Giornalismo
Quaderno 6 (VIII) § (65)
Ciò che Napoleone III disse del giornalismo durante la sua prigionia in Germania al giornalista inglese Mels-Cohn (cfr Paul Guériot, La captivité de Napoléon III en Allemagne, pp. 250, Parigi, Perrin). Napoleone avrebbe voluto fare del giornale ufficiale un foglio modello, da mandare gratuitamente a ogni elettore, con la collaborazione delle penne più illustri del tempo e con le informazioni più sicure e più controllate da ogni parte del mondo. La polemica, esclusa, sarebbe rimasta confinata nei giornali particolari ecc.
La concezione del giornale di Stato è logicamente legata alle strutture governative illiberali (cioè a quelle in cui la società civile si confonde con la società politica), siano esse dispotiche o democratiche (ossia quelle in cui la minoranza oligarchica pretende di essere tutta la società, o in quelle in cui il popolo indistinto pretende e crede di essere veramente lo Stato). Se la scuola è di Stato, perché non sarà di Stato anche il giornalismo, che è la scuola degli adulti?
Napoleone argomentava partendo dal concetto che se è vero l’assioma giuridico che l’ignoranza delle leggi non è scusa per l’imputabilità, lo Stato deve gratuitamente tenere informati i cittadini di tutta la sua attività, deve cioè educarli: argomento democratico che si trasforma in giustificazione dell’attività oligarchica. L’argomento però non è senza pregio: esso può essere «democratico» solo nelle società in cui la unità storica di società civile e società politica è intesa dialetticamente (nella dialettica reale e non solo concettuale) e lo Stato è concepito come superabile dalla «società regolata»: in questa società il partito dominante non si confonde organicamente col governo, ma è strumento per il passaggio dalla società civile-politica alla «società regolata», in quanto assorbe in sé ambedue, per superarle (non per perpetuarne la contraddizione), ecc.
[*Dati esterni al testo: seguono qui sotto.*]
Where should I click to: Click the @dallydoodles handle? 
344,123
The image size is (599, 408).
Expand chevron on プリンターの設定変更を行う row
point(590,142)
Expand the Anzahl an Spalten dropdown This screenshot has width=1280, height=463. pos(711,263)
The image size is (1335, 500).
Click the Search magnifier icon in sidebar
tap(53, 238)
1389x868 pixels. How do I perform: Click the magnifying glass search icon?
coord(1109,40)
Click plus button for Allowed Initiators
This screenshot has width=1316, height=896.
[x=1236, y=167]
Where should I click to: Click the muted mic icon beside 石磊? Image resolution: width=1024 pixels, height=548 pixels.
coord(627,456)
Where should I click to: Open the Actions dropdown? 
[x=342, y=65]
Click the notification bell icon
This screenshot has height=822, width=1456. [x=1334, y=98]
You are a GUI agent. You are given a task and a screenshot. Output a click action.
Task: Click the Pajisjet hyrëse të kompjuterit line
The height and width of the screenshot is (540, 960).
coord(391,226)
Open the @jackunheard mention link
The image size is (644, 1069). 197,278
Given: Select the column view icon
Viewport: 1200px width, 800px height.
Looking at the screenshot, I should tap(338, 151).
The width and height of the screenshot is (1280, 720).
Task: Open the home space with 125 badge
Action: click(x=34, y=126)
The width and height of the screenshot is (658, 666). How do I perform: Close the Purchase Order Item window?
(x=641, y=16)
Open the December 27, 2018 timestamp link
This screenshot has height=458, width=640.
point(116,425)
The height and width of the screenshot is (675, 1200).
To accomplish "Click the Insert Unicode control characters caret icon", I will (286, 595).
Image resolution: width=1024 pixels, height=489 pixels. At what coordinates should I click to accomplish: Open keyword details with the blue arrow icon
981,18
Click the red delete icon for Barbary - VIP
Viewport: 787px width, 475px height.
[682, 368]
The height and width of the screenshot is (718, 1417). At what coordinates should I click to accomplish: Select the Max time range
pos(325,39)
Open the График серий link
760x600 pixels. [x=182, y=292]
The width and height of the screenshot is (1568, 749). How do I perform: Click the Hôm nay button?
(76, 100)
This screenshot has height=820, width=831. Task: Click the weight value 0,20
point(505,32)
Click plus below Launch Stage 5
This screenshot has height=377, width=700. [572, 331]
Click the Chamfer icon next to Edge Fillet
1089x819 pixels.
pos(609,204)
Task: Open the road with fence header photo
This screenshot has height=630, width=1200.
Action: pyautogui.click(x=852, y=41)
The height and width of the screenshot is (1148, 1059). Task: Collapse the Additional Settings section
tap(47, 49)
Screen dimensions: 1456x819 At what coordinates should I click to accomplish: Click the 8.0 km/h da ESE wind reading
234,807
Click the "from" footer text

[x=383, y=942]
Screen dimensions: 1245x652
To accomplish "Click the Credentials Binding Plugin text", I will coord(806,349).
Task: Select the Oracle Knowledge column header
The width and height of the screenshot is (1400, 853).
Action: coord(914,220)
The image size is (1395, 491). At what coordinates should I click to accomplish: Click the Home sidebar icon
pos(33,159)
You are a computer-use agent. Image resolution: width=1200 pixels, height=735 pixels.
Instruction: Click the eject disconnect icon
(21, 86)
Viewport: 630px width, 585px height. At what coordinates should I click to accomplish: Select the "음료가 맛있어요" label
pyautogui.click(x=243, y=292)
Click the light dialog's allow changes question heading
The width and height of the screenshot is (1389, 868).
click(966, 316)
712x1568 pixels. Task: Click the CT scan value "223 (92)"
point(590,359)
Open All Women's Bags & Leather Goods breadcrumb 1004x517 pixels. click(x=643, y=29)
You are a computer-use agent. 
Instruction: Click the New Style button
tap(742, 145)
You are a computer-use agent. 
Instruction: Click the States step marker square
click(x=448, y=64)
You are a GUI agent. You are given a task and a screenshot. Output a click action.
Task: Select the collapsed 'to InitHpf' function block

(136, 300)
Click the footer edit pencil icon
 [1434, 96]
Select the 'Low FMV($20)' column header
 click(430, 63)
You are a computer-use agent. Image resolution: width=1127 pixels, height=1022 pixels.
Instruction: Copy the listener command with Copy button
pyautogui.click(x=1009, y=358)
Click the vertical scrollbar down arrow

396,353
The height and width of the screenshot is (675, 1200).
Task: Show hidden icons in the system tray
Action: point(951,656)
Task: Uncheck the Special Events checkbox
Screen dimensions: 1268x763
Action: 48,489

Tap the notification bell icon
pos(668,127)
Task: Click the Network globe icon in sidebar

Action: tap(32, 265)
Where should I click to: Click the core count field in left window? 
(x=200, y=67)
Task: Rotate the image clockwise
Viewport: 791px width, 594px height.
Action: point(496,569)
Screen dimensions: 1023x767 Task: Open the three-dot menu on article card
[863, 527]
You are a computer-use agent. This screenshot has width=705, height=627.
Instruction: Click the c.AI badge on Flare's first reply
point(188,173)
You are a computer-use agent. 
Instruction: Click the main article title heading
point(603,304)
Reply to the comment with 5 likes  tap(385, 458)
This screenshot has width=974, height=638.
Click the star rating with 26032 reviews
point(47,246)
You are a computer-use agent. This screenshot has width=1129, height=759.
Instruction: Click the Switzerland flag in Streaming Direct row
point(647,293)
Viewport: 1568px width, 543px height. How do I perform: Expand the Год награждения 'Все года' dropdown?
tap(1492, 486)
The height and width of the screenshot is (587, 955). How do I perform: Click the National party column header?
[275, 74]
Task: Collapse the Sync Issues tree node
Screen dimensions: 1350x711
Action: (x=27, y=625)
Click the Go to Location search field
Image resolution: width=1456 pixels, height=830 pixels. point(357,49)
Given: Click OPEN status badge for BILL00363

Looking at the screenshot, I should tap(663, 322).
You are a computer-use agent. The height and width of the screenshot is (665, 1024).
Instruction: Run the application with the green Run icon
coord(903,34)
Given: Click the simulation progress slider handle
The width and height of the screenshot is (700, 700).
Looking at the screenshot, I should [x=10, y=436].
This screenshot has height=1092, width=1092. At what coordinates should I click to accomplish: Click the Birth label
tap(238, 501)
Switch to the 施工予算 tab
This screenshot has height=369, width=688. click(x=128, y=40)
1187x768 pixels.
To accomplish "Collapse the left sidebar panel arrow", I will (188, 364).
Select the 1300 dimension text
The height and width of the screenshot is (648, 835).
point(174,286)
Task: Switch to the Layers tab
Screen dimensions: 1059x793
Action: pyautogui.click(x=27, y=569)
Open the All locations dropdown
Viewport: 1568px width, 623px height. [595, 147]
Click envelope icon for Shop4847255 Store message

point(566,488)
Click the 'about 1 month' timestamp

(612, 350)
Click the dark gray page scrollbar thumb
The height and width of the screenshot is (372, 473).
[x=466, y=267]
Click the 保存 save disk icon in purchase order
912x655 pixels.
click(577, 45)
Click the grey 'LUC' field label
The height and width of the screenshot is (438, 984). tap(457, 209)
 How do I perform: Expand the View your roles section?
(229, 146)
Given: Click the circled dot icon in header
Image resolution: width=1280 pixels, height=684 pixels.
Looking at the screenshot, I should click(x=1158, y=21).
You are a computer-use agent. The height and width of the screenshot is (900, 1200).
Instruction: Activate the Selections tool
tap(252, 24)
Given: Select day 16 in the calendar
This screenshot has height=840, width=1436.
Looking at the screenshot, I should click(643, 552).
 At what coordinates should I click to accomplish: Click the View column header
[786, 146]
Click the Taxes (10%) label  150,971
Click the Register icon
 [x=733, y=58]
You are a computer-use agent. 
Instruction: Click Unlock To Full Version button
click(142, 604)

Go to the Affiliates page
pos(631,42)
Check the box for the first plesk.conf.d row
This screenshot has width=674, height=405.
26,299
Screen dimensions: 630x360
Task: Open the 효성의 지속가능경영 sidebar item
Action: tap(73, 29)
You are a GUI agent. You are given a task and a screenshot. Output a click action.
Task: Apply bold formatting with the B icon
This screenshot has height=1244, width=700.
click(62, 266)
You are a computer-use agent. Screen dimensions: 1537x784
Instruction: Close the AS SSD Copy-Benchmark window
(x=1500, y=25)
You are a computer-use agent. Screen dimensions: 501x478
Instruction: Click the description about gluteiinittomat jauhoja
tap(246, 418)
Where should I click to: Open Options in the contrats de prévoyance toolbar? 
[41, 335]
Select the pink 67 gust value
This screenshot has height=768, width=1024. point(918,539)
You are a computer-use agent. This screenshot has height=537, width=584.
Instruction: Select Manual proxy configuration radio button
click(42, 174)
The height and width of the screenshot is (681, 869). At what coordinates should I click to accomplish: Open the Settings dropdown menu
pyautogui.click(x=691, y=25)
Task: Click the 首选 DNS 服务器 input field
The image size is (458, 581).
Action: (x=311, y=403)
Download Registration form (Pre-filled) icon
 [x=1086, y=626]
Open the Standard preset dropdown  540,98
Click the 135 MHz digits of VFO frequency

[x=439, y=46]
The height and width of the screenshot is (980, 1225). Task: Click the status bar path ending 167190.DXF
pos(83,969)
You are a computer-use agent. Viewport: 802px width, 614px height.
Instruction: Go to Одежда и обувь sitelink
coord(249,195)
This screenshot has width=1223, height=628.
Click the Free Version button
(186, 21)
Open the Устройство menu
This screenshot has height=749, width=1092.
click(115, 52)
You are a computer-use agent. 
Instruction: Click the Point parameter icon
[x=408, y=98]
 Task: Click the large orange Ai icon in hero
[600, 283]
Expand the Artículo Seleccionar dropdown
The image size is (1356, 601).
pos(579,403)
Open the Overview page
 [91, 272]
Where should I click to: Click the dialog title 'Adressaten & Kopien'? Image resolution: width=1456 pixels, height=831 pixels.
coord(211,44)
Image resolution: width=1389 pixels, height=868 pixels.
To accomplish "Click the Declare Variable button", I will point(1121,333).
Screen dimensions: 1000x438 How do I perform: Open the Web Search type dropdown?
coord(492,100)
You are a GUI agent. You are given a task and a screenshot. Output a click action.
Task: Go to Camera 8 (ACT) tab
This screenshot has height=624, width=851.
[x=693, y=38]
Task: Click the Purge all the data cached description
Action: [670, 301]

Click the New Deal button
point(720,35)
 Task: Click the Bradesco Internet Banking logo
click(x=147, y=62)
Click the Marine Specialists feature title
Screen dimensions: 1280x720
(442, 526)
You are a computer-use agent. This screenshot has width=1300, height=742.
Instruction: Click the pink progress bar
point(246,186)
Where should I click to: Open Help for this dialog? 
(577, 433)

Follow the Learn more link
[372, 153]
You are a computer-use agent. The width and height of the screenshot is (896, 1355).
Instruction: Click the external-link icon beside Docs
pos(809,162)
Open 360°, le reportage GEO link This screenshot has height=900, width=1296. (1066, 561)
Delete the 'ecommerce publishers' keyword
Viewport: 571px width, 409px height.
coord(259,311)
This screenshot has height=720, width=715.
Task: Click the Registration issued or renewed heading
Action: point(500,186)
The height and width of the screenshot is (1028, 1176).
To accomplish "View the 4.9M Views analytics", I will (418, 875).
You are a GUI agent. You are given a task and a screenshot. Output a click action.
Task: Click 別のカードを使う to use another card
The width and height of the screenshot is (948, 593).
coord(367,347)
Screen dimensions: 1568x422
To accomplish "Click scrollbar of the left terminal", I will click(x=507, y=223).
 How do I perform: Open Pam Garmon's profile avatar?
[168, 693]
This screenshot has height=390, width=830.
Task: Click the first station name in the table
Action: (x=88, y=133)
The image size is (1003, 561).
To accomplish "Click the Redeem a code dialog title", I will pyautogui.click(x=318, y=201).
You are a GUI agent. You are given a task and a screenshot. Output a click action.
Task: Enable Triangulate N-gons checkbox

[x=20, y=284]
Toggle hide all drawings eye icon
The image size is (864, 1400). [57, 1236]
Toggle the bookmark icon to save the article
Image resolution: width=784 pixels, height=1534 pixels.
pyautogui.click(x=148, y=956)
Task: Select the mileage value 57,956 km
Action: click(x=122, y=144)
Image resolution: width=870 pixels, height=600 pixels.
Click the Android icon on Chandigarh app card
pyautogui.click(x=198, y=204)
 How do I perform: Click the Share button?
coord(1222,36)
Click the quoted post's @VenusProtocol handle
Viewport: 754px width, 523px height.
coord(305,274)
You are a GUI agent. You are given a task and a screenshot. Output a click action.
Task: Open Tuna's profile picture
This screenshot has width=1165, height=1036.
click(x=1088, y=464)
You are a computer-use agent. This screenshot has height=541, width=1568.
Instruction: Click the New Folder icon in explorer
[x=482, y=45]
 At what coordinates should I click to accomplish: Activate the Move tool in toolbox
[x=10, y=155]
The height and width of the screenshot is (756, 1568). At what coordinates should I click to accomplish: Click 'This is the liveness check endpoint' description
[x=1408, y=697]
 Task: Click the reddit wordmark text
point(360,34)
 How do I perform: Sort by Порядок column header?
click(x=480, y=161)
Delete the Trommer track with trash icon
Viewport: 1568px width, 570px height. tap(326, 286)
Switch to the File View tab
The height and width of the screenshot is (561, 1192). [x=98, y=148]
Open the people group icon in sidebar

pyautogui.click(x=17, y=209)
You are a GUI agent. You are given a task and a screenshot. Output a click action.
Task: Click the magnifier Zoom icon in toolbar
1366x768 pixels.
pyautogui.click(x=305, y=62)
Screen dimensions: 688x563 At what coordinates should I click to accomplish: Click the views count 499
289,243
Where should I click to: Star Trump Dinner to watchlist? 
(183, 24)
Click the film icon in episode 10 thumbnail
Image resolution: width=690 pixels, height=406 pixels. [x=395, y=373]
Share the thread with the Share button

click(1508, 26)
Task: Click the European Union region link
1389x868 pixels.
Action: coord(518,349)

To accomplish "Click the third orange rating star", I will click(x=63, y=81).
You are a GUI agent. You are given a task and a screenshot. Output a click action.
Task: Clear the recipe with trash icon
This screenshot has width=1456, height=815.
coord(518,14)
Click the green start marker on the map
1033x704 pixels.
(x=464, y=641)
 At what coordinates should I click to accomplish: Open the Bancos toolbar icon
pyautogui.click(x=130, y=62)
A proposito del regime giornalistico sotto Napoleone III, ricordare l’episodio del prefetto di polizia che ammonisce un giornale perché in un articolo sui concimi non era fissato risolutamente quale concime era il migliore: ciò, secondo il prefetto, contribuiva a lasciare nell’incertezza il pubblico ed era perciò biasimevole e degno di richiamo da parte della polizia.